I have discovered that with some patience my Chinese is not as bad as I had feared. I am not a strong speaker yet, but I know more of the language than the stewardesses on the flight, and helped my Chinese friend change her dinner, get the right drink, and stow away her luggage. I think I will make progress so long as I refuse to become shy and embrace the likelihood that I will make mistakes. After all, as the Chinese expression goes, failure is the mother of success!

My first experience upon arrival was to have the taxi ride of my life.

I had practiced on the plane how to ask the driver to take me straight to the hotel, as I was tired. Apparently I was clear enough, and he took the request to heart. We dodged and weaved through traffic, onto medians, and played a heart-thumping game of chicken with a blue truck.

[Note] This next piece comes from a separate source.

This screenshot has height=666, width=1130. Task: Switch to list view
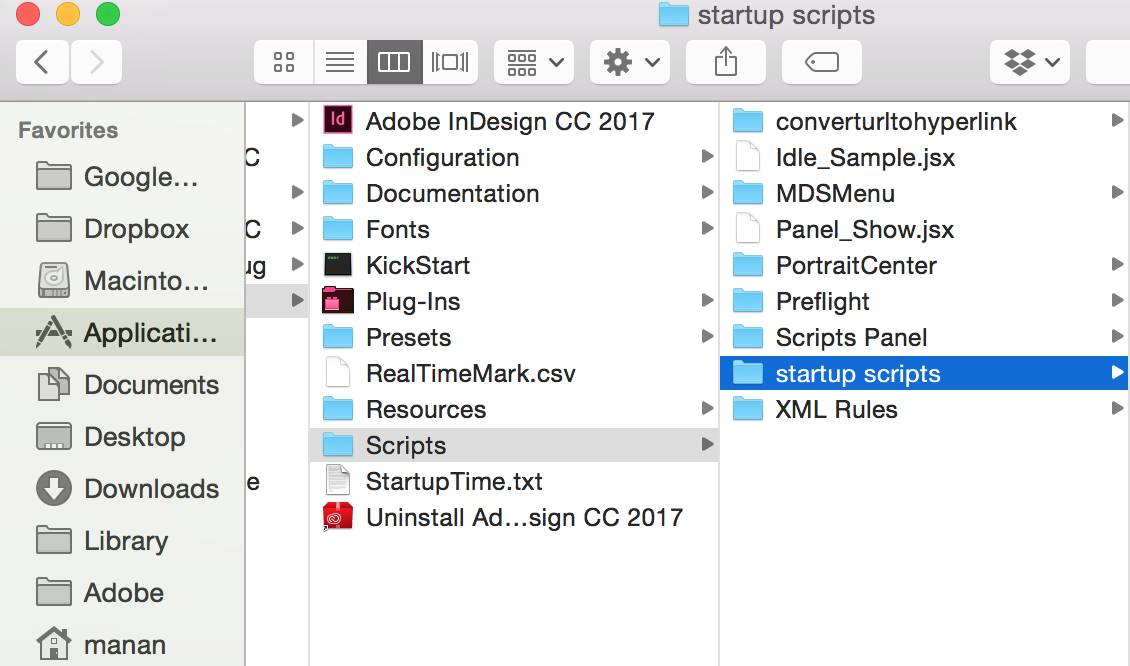pyautogui.click(x=339, y=61)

The next day I walked around Shanghai, hoping to find my legs after sitting on a plane for so long. I came across a nice little shop that had coffee, and since they also had a picture menu, I was hooked. I sat alone and ate a bowl mushrooms with noodles and slowly savored a decent cup of coffee (that, mind you, I bought at an indecent price; coffee is still quite a treat in China.)

Outside the café window a Chinese couple was taking pictures in front of a new bridge, and with the Oriental Pearl TV Tower (one of the tallest) in the background. The couple appeared to be just returning from America, and quite proud of it. The woman, in her 60s, carried a bright green purse with a 7up logo. The man was wearing a D.A.R.E. windbreaker and a black hat displaying a bald eagle. Much like the city itself, they were doing everything possible to get noticed.

As I left the coffee shop, it struck me how eager the two tourists were to demonstrate they had been to America. As I walked around Shanghai I realized how in American products and advertising take center stage. Many here, and throughout China, consider access to American products as a sign of modernity and prosperity. As an American History teacher, this reminds me of how a young America once looked to Europe during our development.

Not quite recovered from the jet lag, my day ended quickly as I needed a rest. I was woken up a few hours later by deafening burst of fireworks, as the Chinese New Years Festival was in its grand finale. The sights were beautiful from my hotel window, but I couldn’t quite keep my eyes open long enough to see it all. It is a pity, this is such a beautiful city.